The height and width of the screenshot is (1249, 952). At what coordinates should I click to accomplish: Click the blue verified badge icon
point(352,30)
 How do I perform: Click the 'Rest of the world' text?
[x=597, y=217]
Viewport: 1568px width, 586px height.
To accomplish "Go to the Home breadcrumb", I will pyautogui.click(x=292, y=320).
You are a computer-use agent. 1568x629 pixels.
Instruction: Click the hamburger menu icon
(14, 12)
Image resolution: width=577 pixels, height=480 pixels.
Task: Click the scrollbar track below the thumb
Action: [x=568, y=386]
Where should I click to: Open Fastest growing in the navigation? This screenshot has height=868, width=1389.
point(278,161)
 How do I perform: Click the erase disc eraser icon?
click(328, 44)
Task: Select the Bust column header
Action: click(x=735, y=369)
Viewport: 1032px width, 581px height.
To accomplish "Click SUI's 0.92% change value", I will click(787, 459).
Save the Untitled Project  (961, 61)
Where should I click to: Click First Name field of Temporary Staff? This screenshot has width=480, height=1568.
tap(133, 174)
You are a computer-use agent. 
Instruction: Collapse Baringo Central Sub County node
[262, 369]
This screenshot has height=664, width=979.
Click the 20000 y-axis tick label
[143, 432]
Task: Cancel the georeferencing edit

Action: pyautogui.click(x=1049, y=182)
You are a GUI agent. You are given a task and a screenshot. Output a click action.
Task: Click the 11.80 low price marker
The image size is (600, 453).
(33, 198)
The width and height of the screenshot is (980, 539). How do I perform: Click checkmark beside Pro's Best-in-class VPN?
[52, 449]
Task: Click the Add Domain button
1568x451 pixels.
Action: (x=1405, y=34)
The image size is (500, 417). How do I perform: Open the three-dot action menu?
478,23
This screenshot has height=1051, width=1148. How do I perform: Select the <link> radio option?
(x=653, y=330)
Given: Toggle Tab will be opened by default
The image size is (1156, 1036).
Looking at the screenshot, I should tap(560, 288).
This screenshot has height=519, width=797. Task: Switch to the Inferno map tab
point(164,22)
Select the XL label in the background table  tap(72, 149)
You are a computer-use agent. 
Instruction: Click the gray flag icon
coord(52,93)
■ ■ ■ ■
YOUR OBJECTIVE
Copy out the data from its beginning through the line containing "Action: click(x=735, y=369)", both ends included, and nothing more.

OUTPUT FOR THIS EXERCISE
The height and width of the screenshot is (1249, 952). At what coordinates should I click to accomplish: Click the blue verified badge icon
point(352,30)
 How do I perform: Click the 'Rest of the world' text?
[x=597, y=217]
Viewport: 1568px width, 586px height.
To accomplish "Go to the Home breadcrumb", I will pyautogui.click(x=292, y=320).
You are a computer-use agent. 1568x629 pixels.
Instruction: Click the hamburger menu icon
(14, 12)
Image resolution: width=577 pixels, height=480 pixels.
Task: Click the scrollbar track below the thumb
Action: [x=568, y=386]
Where should I click to: Open Fastest growing in the navigation? This screenshot has height=868, width=1389.
point(278,161)
 How do I perform: Click the erase disc eraser icon?
click(328, 44)
Task: Select the Bust column header
Action: click(x=735, y=369)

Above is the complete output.